Says Brandon, who co-edited the film alongside Mary Jo Markey: “It took us a while for us to realize the power of that reunion. But [Director] J.J. Abrams absolutely knew what the audience expectation was going to be. We knew we had to have those scenes of Leia before she sees Han again. Through the power of editing, we held off bringing them together. And then, when she does finally walk off that ship and sees him, it has real impact. I remember us realizing, ‘Wow, this is going to be powerful.’”

TCM Trailblazing Women
Douglas and Stephanie Allain, producer of Dear White People and Hustle and Flow

Photograph courtesy of Turner Classic Movies

TCM’s “Trailblazing Women” also sheds fresh light on the contributions women had on the dawn of Hollywood—there were more women working as producers, screenwriters, editors, and directors in 1917 than there are working in those same roles in 2017.

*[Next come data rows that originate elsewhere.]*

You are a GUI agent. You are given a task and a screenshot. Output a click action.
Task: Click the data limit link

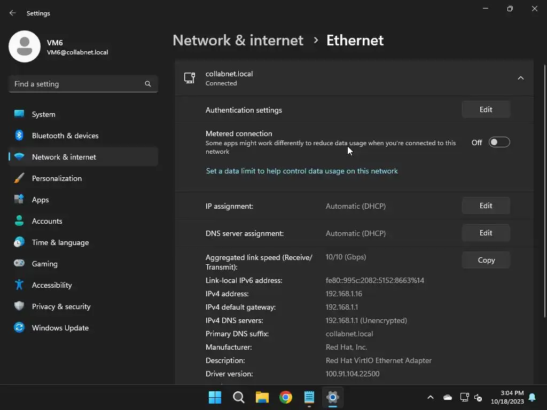(302, 171)
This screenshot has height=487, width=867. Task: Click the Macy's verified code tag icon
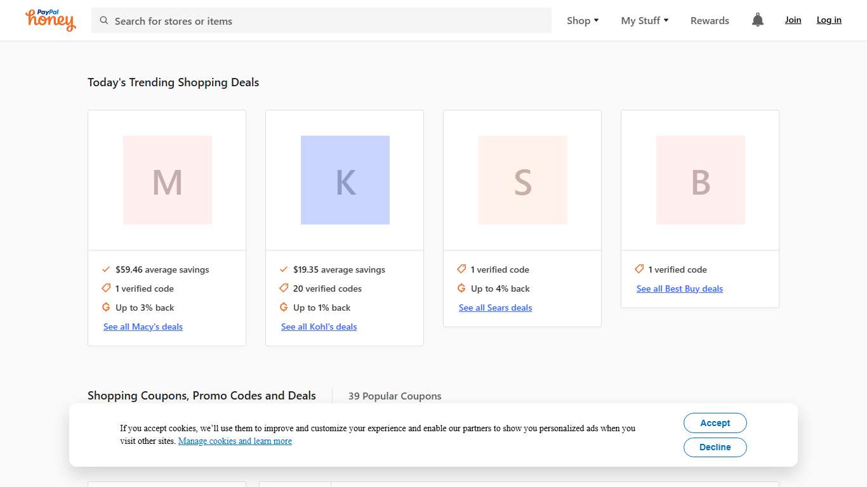106,289
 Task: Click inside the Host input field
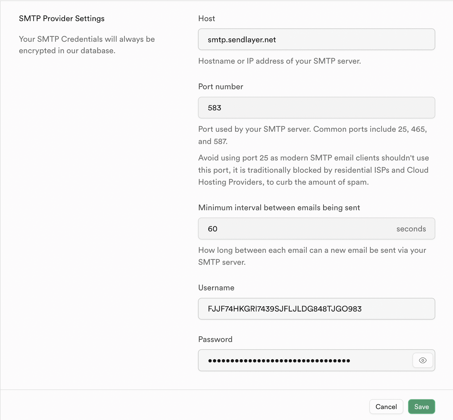click(316, 39)
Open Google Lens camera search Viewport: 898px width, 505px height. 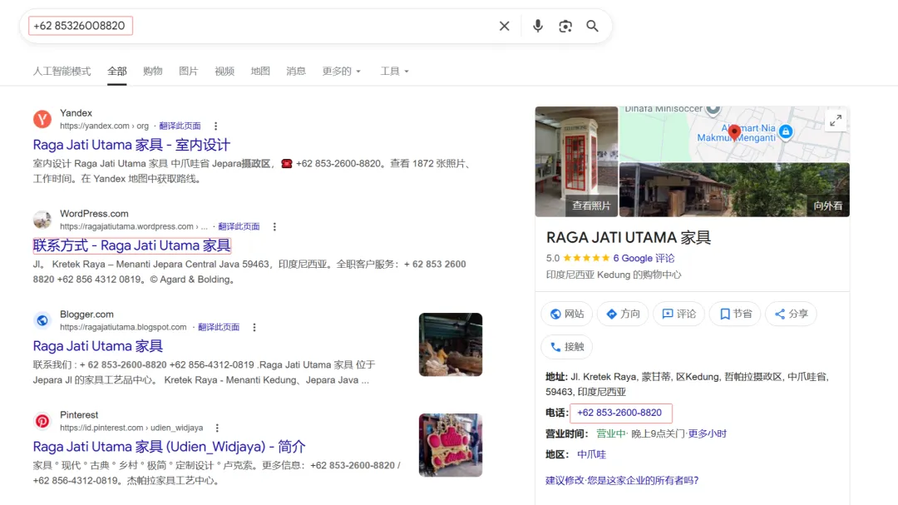pos(565,26)
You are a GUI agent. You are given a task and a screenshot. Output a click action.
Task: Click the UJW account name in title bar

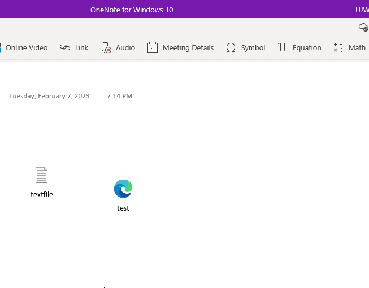[362, 10]
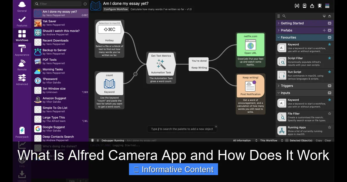
Task: Expand the Triggers category
Action: (x=279, y=86)
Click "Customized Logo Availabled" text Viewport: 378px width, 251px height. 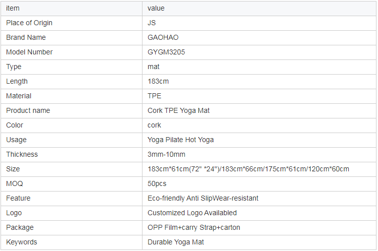point(192,213)
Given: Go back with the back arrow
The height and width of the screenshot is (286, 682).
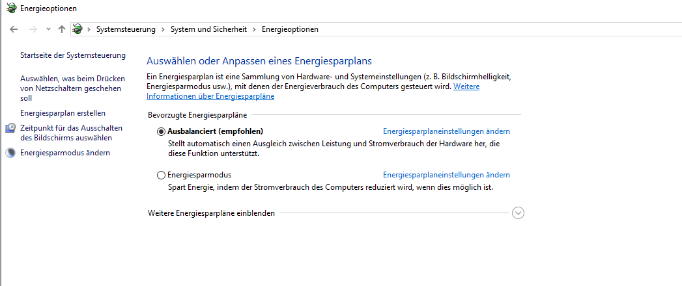Looking at the screenshot, I should pyautogui.click(x=14, y=29).
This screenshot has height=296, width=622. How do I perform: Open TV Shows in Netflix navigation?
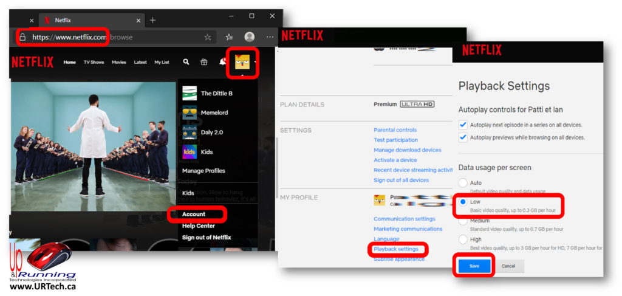tap(94, 62)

Between segments, Dear White People producer Stephanie Allain explains, “Women were the first film editors in Hollywood because it was a job the men didn’t want to do. It was, ‘Go work in the dark and come back with something we can use.’ They weren’t even called film editors. They were called cutters. It’s a tough business. I tell young people, ‘If you’re a woman, and especially if you’re a black woman, prepare to do more.’ It’s about attention to the work ethic. That helps eliminate some of the bias. They see you’ve done the homework.”

“For women who work in Hollywood together, there’s a sisterhood,” Allain says. “We’re already up against the system, the old boys’ network. At this point in my career, I’m calling other women to help me produce. It’s our job to mentor and give the next generation fresh opportunities so we can all move forward.”

TCM Trailblazing Women
Producer Stephanie Allain

Photograph courtesy of Turner Classic Movies

For Limitless producer and screenwriter Leslie Dixon, getting to discuss Dorothy Parker’s screenplay for 1937’s A Star is Born gives her an opportunity to honor an early writing influence. “So many young women wanted to be Dorothy Parker,” she says. “Well, okay, minus the alcoholism. But the reason Parker succeeded at getting more screen credits than William Faulkner or F. Scott Fitzgerald, who were also big name writers being lured out to Hollywood at the time, is that they excelled at longform narratives and she was such a burst of short nasty wit. It dovetailed better into feature films. She became the go-to person for punching up film scripts.”

Douglas is already mentally planning the 2018 edition of the festival. “I’m really hoping to do female comedians,” she says. “There are so many women, especially in the silent era, who helped to create film comedy, such as [actress, producer, writer, and director] Mabel Normand, who worked with [silent director] Mack Sennett. There’s a through-line there from those silent comedies to today. But I also want to examine the work of Lucille Ball, Carole Lombard, Jean Arthur, and the various styles of film comedy they represented. And I want to spotlight the work of the more modern comedy screenwriters like Nora Ephron and Carrie Fisher.”

“From costumers to musicians, we’ll never run out of ideas,” Douglas says. “It’s an opportunity to take a fresh look at these classic films while giving these women some long overdue credit for the impact they’ve had on our industry.”